• ОБЯЗАТЕЛЬНОЕ ЗАДАНИЕ 1:
Перепишите без изменений фрагмент текста о свадебном обряде, который начинается со слов «Целомудренность или нецеломудренность» и заканчивается словами «(означала начало опозорения).».
• ОБЯЗАТЕЛЬНОЕ ЗАДАНИЕ 2:
Что, согласно тексту о свадебном обряде, было основным знаком того, что жених нашел невесту целомудренной?

• ИСХОДНЫЙ ТЕКСТ:
- - - - -

Целомудренность или нецеломудренность следовало обнаружить рано в понедельник или же ночью с воскресенья на понедельник (ТЭСЭ 1855: 459–460) во время свадебного пира. Ритуал совершали перед разрезанием жаркого, «а без того не разрезывали» его (Сухоруков 1824: 303). Основным знаком, свидетельствующим, что жених нашел невесту целомудренной (если не выносилась рубашка), было битье посуды, стаканов, бокалов – символ благополучного нарушения целостности главного девичьего «сокровища» (РКЖБН 2006б: 267). Свадьба без битья посуды в Нижегородчине считалась «невеселой» (означала начало опозорения).

- - - - -

• СОБРАННЫЕ ДАННЫЕ:
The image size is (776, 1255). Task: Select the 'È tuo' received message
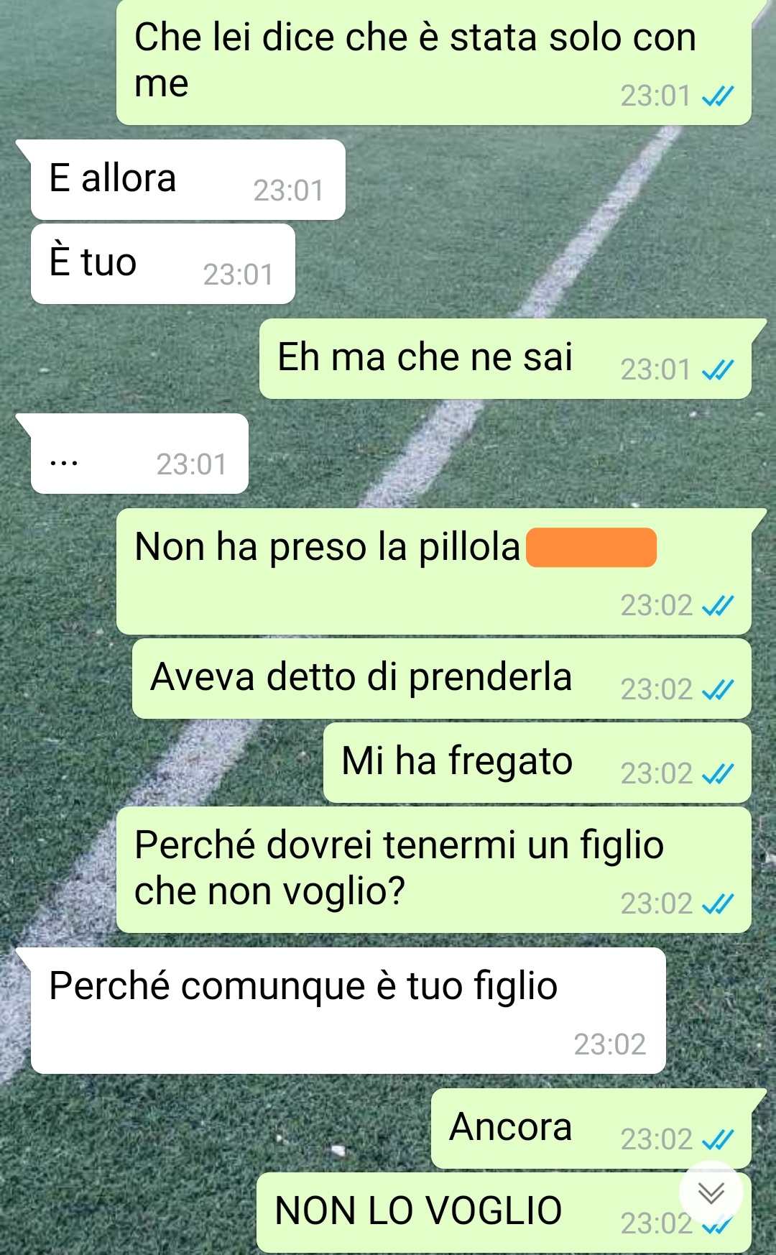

- - - - -

• РАЗБОР РЕШЕНИЯ 1:
Целомудренность или нецеломудренность следовало обнаружить рано в понедельник или же ночью с воскресенья на понедельник (ТЭСЭ 1855: 459–460) во время свадебного пира. Ритуал совершали перед разрезанием жаркого, «а без того не разрезывали» его (Сухоруков 1824: 303). Основным знаком, свидетельствующим, что жених нашел невесту целомудренной (если не выносилась рубашка), было битье посуды, стаканов, бокалов – символ благополучного нарушения целостности главного девичьего «сокровища» (РКЖБН 2006б: 267). Свадьба без битья посуды в Нижегородчине считалась «невеселой» (означала начало опозорения).

• РАЗБОР РЕШЕНИЯ 2:
Битье посуды, стаканов, бокалов.